▶ Required action: Every line from the one containing "रिहायशी इलाकों में" to the one containing "Recognitions (9, 2425)" in the records below, both included, must be set down exactly, and no other line.
** Supplied entries follows **
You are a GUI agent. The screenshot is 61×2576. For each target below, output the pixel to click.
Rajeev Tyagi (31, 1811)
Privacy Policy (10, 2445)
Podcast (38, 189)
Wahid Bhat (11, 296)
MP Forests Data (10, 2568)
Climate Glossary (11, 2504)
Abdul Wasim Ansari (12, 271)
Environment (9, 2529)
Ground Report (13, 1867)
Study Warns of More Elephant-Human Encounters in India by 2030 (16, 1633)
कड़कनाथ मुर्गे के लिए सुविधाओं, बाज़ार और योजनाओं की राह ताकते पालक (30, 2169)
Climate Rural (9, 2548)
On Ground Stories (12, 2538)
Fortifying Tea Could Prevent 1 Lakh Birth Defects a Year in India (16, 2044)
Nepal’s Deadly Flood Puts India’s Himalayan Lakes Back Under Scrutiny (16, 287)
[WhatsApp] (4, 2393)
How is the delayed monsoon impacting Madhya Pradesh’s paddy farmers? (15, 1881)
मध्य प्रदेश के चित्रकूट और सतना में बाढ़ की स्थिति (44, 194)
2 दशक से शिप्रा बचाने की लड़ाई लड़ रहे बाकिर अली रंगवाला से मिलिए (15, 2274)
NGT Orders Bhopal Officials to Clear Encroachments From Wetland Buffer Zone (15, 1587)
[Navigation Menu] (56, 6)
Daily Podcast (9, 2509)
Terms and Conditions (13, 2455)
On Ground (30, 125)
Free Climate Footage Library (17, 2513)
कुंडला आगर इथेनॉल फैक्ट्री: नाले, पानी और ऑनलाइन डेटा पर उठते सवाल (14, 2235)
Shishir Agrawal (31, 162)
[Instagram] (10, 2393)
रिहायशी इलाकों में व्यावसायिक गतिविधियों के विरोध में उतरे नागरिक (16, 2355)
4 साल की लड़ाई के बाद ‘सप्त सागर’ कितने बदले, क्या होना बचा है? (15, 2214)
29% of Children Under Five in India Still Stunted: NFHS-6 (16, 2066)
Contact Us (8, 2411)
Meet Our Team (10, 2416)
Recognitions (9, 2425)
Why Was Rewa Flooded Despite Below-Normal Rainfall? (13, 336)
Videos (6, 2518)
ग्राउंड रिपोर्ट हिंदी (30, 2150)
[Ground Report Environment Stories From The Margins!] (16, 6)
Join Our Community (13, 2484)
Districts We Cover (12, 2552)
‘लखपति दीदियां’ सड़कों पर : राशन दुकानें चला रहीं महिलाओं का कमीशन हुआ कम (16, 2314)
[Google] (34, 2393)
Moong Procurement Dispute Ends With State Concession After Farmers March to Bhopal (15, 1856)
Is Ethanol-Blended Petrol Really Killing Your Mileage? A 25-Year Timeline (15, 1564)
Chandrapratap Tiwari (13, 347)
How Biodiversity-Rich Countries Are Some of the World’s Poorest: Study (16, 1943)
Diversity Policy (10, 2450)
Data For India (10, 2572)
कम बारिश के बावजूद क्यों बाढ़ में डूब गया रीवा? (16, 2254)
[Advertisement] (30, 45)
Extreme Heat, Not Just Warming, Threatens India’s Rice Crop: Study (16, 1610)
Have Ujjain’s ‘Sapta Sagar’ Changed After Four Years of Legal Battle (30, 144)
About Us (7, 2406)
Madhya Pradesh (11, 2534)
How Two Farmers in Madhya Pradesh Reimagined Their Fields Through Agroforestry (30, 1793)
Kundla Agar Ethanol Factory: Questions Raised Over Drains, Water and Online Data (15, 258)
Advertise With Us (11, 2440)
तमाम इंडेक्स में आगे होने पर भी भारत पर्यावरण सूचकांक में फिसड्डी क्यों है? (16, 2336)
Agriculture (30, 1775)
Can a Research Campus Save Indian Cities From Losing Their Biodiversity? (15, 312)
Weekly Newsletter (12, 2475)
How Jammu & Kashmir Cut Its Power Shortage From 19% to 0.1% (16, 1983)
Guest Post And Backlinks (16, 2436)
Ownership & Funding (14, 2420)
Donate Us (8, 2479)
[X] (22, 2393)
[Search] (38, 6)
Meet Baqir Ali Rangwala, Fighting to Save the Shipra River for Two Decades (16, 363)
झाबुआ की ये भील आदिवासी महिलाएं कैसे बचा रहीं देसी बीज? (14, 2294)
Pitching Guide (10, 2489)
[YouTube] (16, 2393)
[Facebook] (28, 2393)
** End of Supplied entries **
** Supplied entries follows **
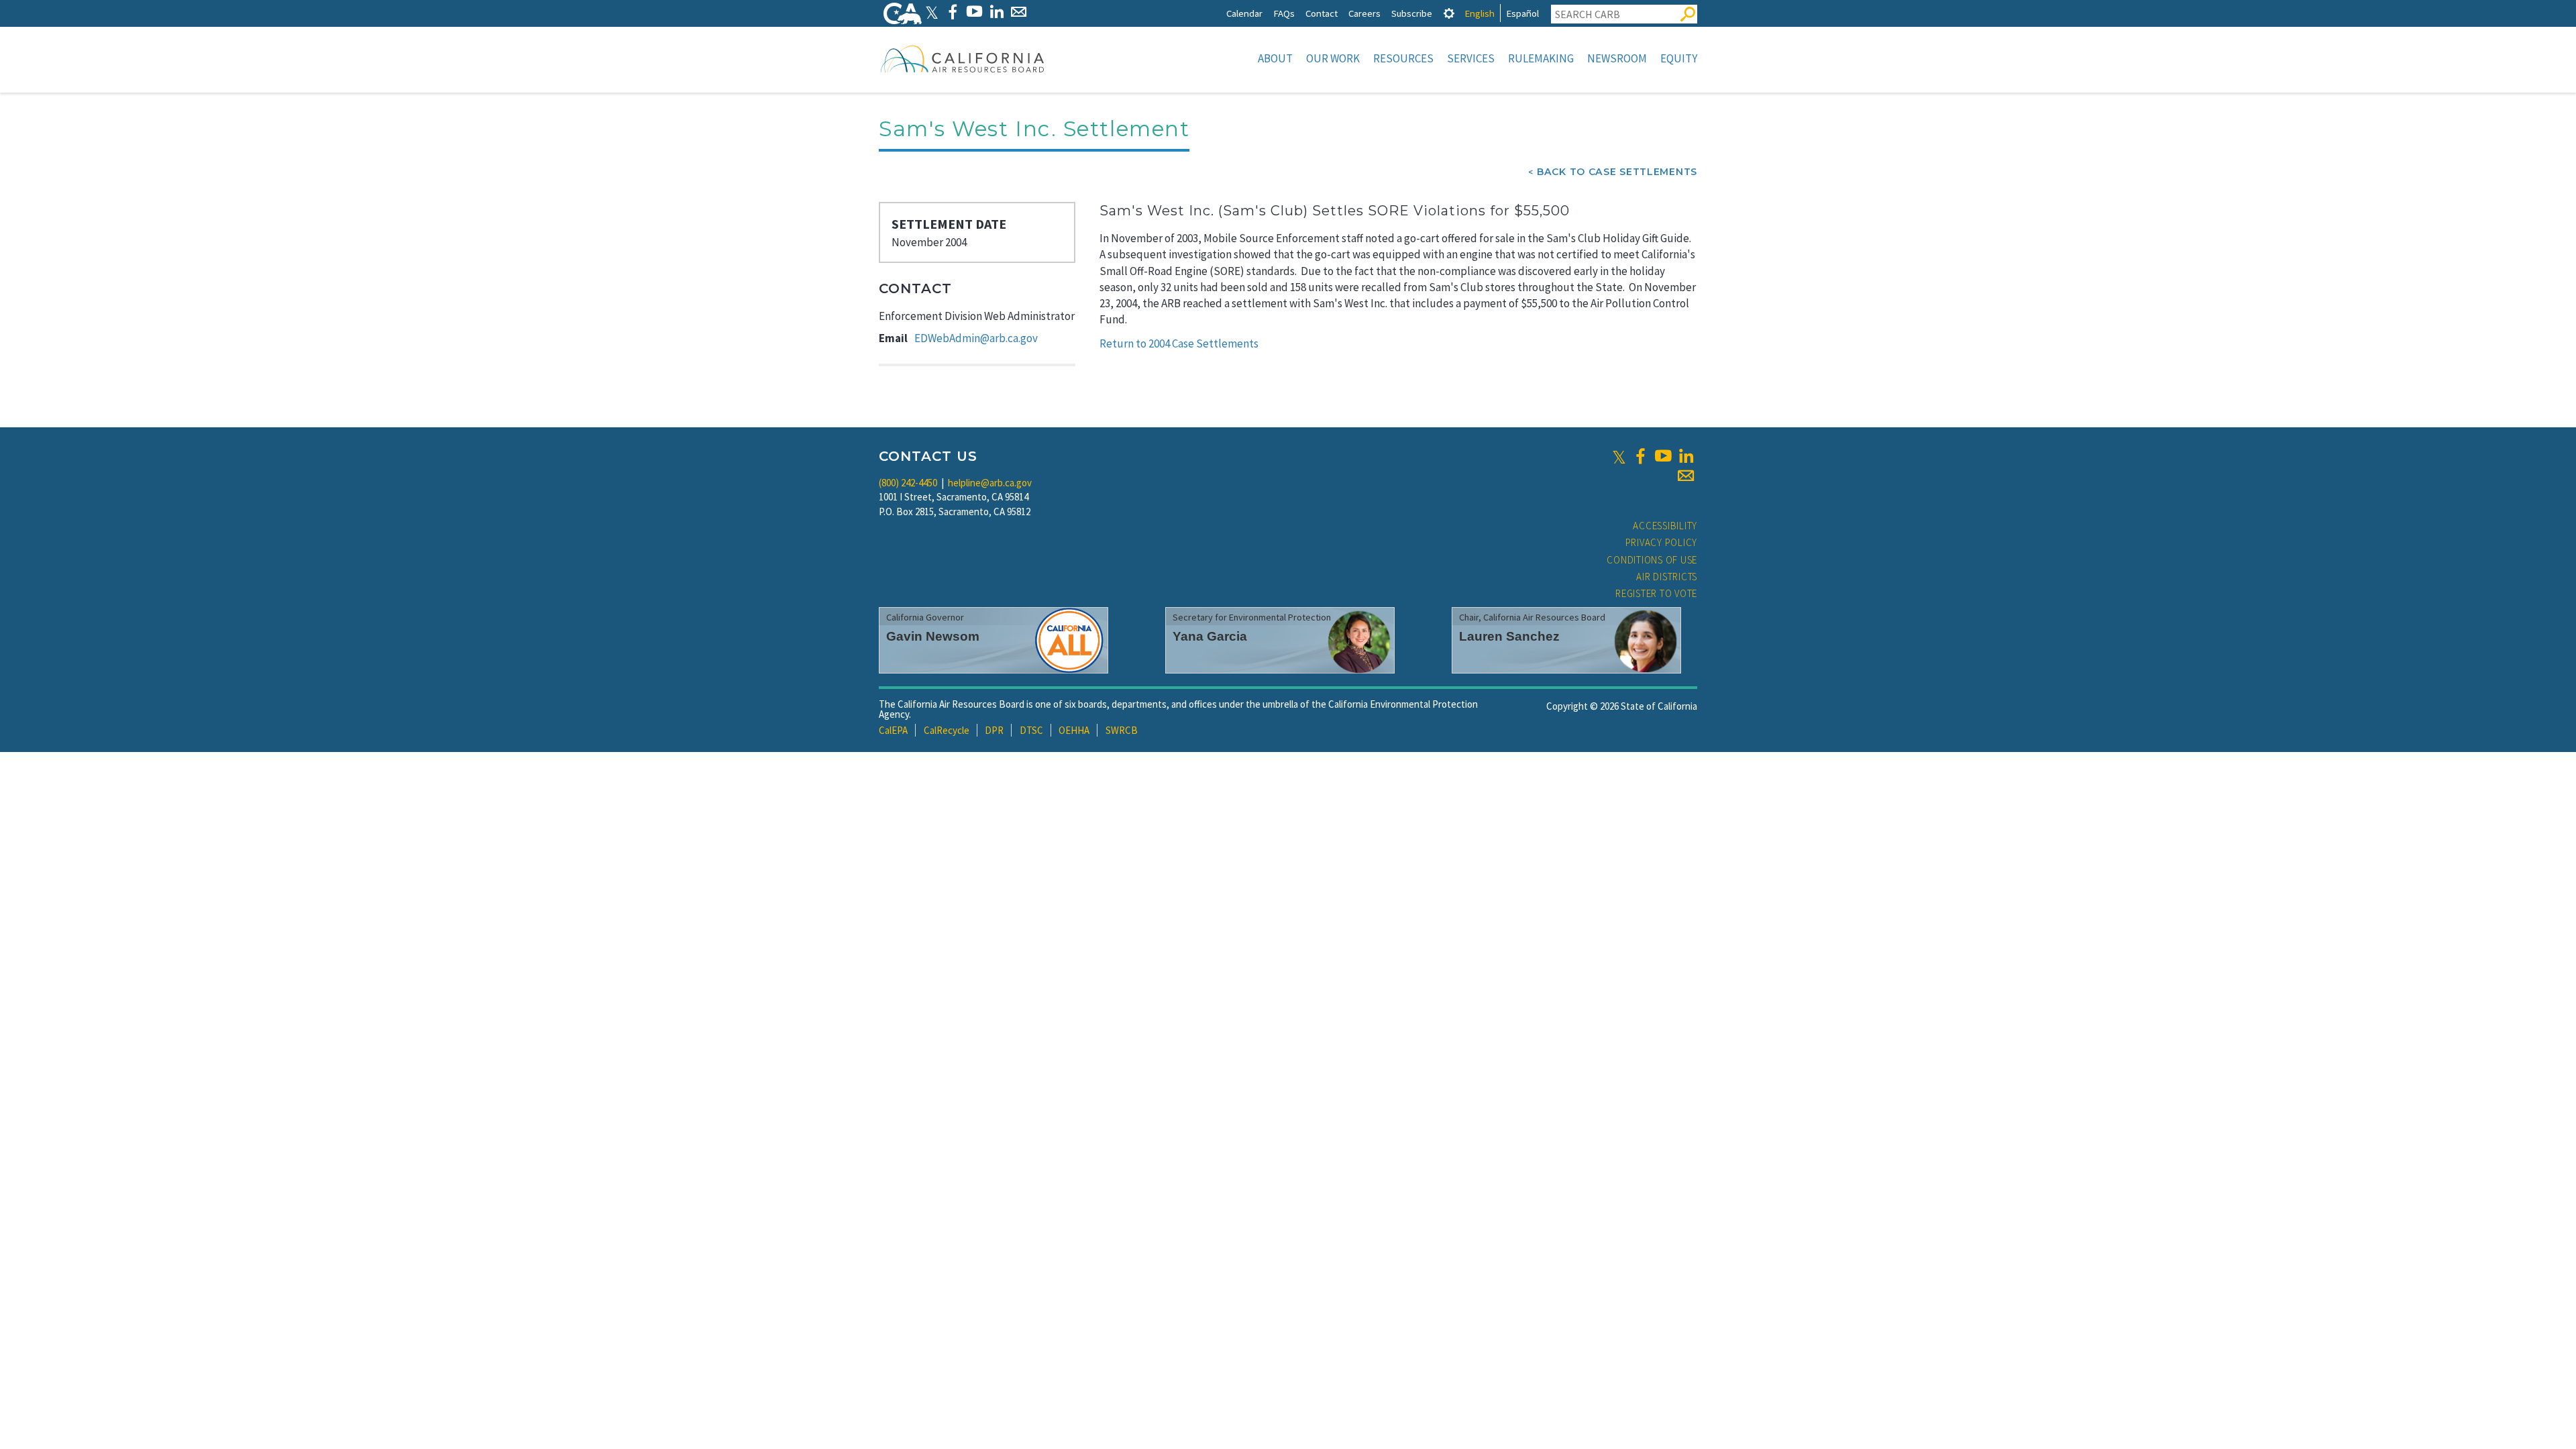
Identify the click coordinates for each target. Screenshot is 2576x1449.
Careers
** End of Supplied entries **
** Supplied entries follows **
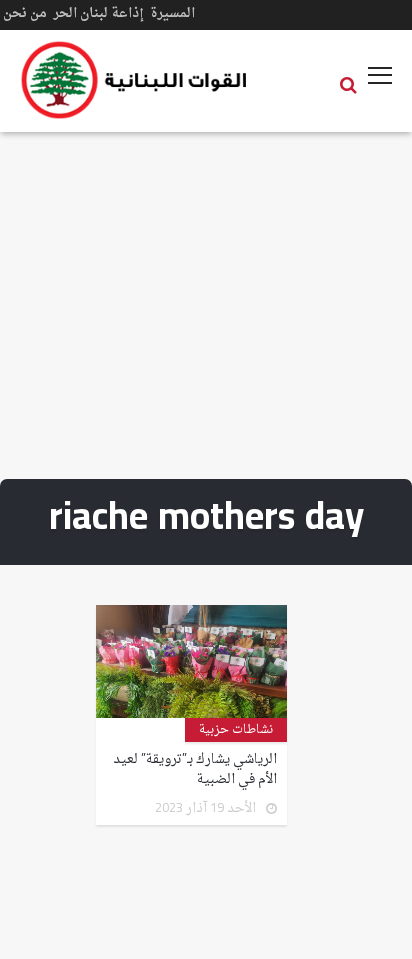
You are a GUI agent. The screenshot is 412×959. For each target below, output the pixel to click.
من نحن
** End of Supplied entries **
▶ Reply:
रिहायशी इलाकों में व्यावसायिक गतिविधियों के विरोध में उतरे नागरिक (16, 2355)
4 साल की लड़ाई के बाद ‘सप्त सागर’ कितने बदले, क्या होना बचा है? (15, 2214)
29% of Children Under Five in India Still Stunted: NFHS-6 (16, 2066)
Contact Us (8, 2411)
Meet Our Team (10, 2416)
Recognitions (9, 2425)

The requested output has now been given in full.